Scalability evaluation of an FPGA-based multi-core architecture with hardware-enforced domain partitioning

• We present a scalable architecture for multiple self-contained systems on FPGAs.
• We use secure bus bridges that offer hardware-enforced domain partitioning.
• Multiple soft processors can reliably operate from common memory resources.
• Our modular architecture is suitable for safety- and security-critical applications.
• We use novel bus observers for detailed evaluation of bus-centric designs.

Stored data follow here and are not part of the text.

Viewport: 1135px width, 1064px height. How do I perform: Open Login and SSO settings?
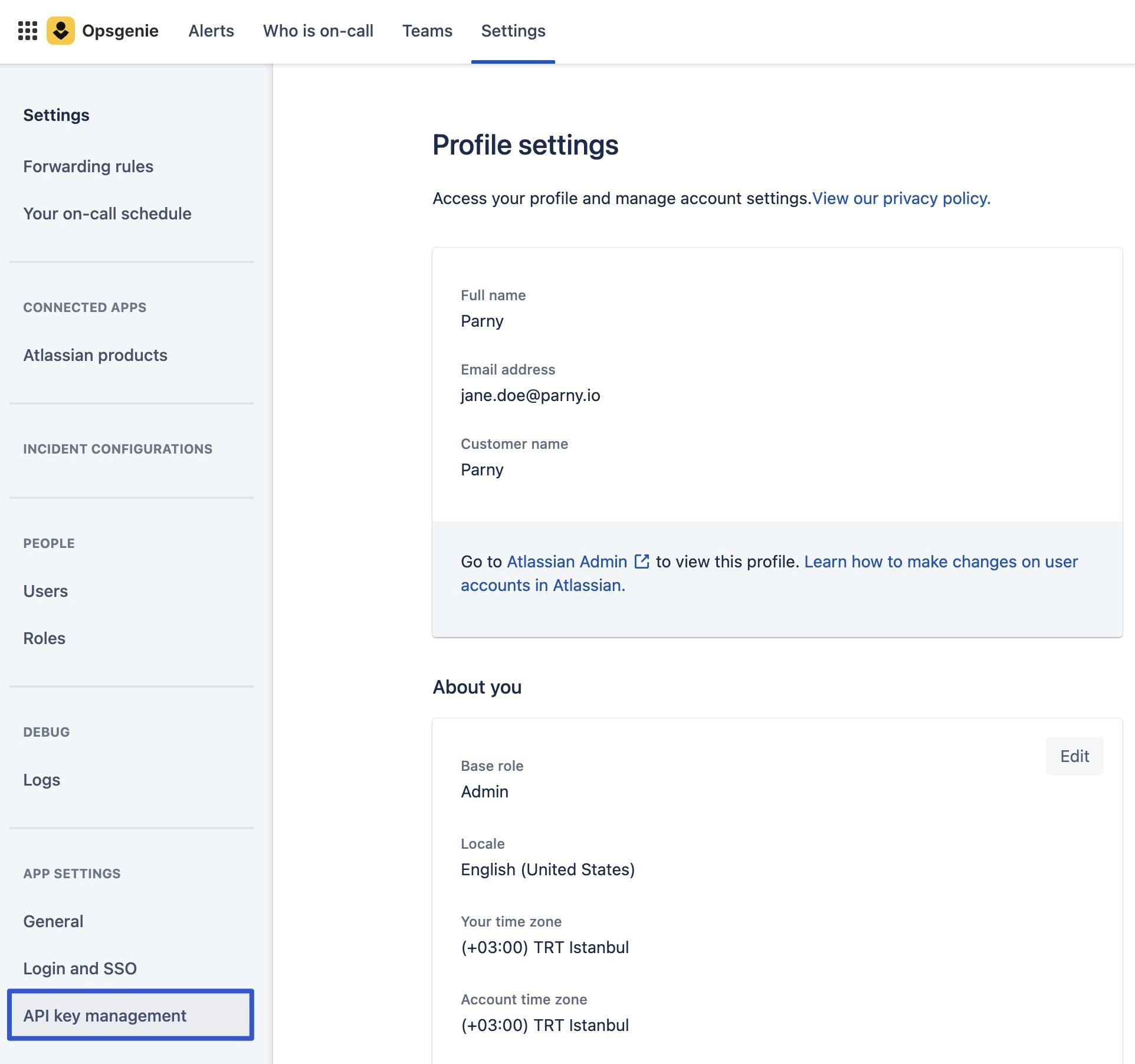coord(80,968)
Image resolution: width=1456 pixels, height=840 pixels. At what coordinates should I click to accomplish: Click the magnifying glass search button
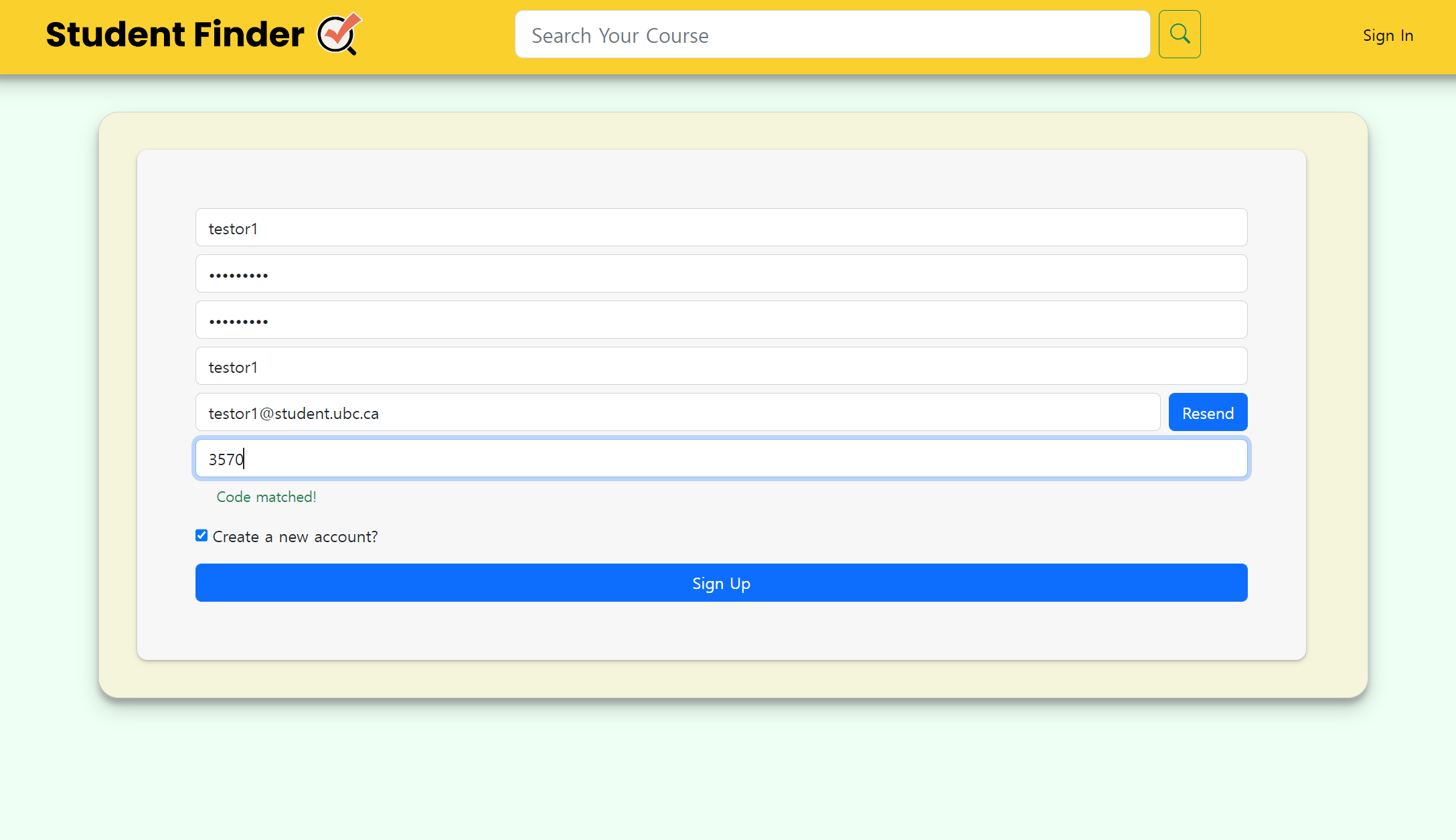[x=1180, y=34]
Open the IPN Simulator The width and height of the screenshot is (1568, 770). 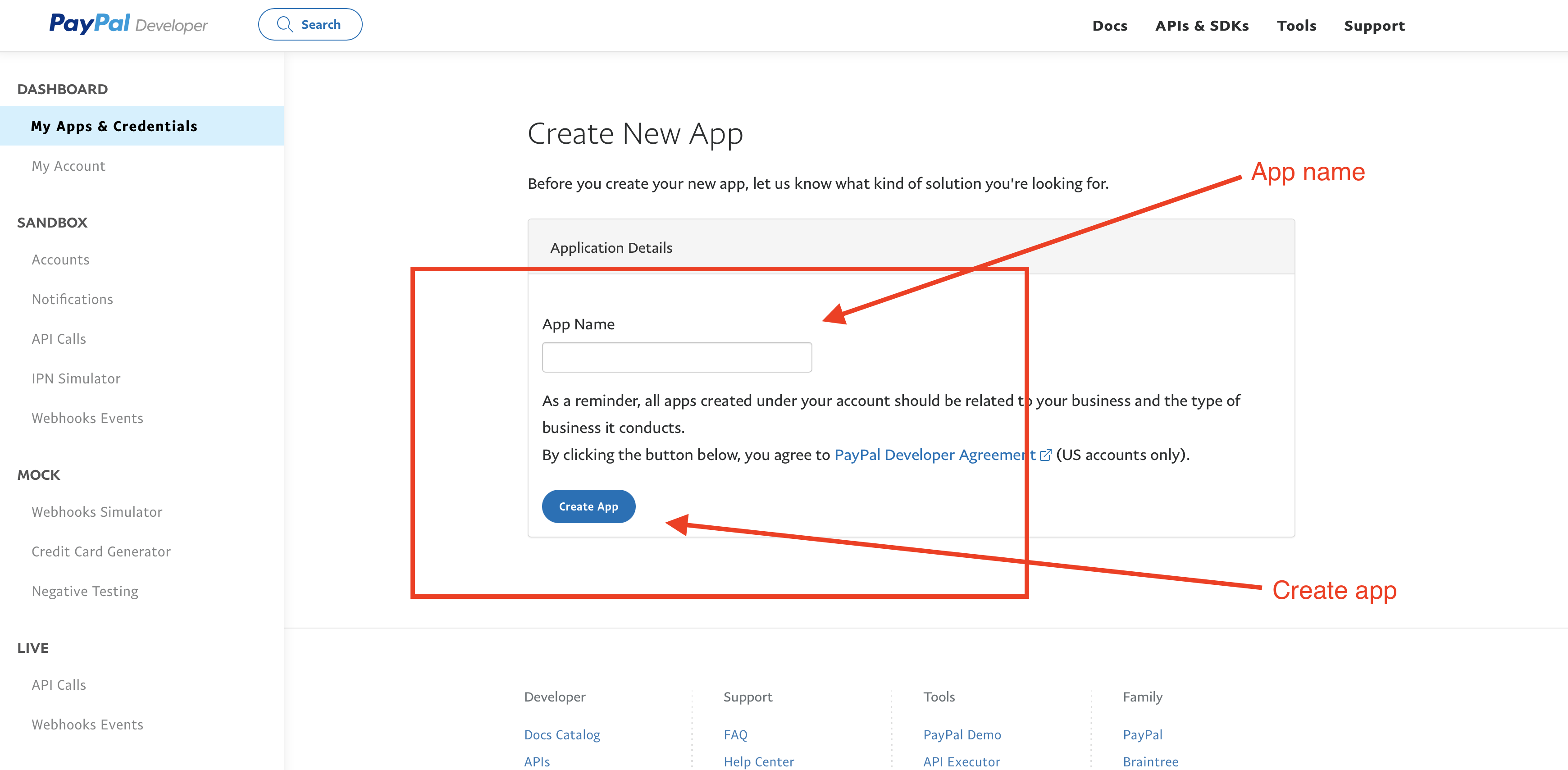pos(76,378)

There is a trend towards to dense integration of embedded systems for cost, weight, and power savings. Integration of multiple critical software functions in a single embedded platform requires domain partitioning. Groups of independent software functions exist in isolated domains to maintain individual functional correctness, even in presence of errors. Software solutions such as Real-Time Operating Systems (RTOS) with time and space partitioning are state-of-the-art segregation approaches. As an alternative to these existing solutions, we present a robust, reliable, and efficient architecture with segregation support for safety- and security-critical embedded systems. Our solution hosts different software functions on a platform with as few hardware components as possible: the System-on-a-Chip (SoC) approach.The proposed architecture instantiates multiple self-contained soft processor systems on a single chip. The architecture offers hardware-enforced segregation and is completely transparent to software applications. We demonstrate this aspect by running multiple segregated instances of unmodified off-the-shelf Linux systems from a shared memory device. Since our architecture targets reconfigurable platforms, it is also flexible and can be tailored to application-specific needs at design time.Segregation is achieved with a hierarchical connection of memory busses by secure bus bridges. The bridges perform caching, prefetching, and burst accesses to efficiently avoid temporal conflicts on shared resources. Hence, our secure bridges allow to use soft processors for critical designs.We implement several prototypes and evaluate them by using novel bus observers for characterization of bus-centric architectures. Finally, we show the effectiveness of our implemented optimizations.